Warren Buffett Makes Money On Tax Breaks He Discredits

Published December 3, 2012

There he goes again, Warren Buffett bleating about the supposed need for government to more heavily tax high-income earners while he owns life insurance companies that sell high earners “estate planning” products that help them avoid those taxes.
Of course, the higher taxes go, the more tax-sheltered products Buffett’s companies sell, and the more money he makes.
Buffett’s hypocrisy is matched only by the size of his multibillion-dollar investment portfolio. He displayed this in a recent column he wrote for the New York Times.
He pointed out the Forbes 400 list of the wealthiest individuals has about $1.7 trillion in wealth, then called for “a minimum tax on high incomes. I would suggest 30% of taxable income between $1 million and $10 million, and 35% on amounts above that.”

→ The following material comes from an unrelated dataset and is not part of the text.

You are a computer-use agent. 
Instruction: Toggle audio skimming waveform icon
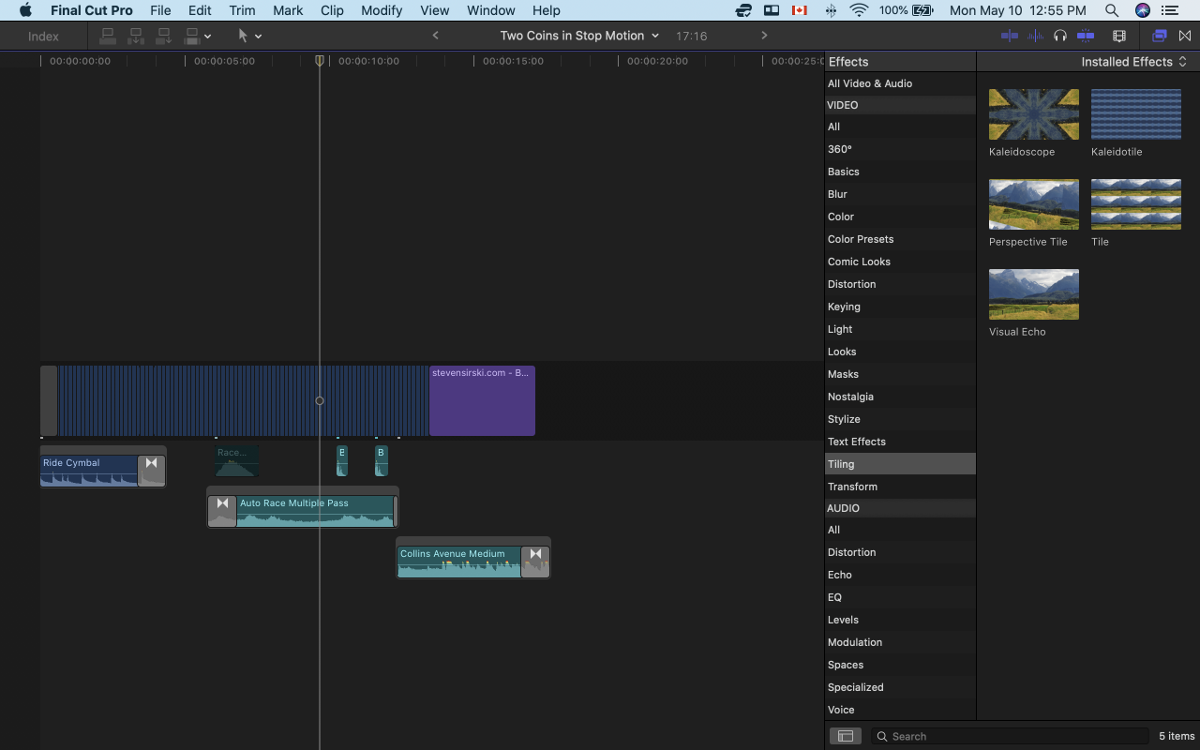(x=1034, y=36)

But wealth and income are different things. Wealth is the stocks, bonds, real estate, paintings, wine collections, businesses, and other things a person has acquired. Buffett has lots of wealth. Income is what a person gets paid for working or investments, through capital gains, dividends, and the like. Most of Buffett’s “income” is in dividends and capital gains, which are taxed less heavily than wages, and which he can choose to take or not take.
Few wage earners have the luxury of enough wealth to be able to defer income to lower their tax bite. Buffett has that luxury. Few wage earners can take capital gains or not take them at their convenience in order to control nearly their entire tax bite. Buffett can.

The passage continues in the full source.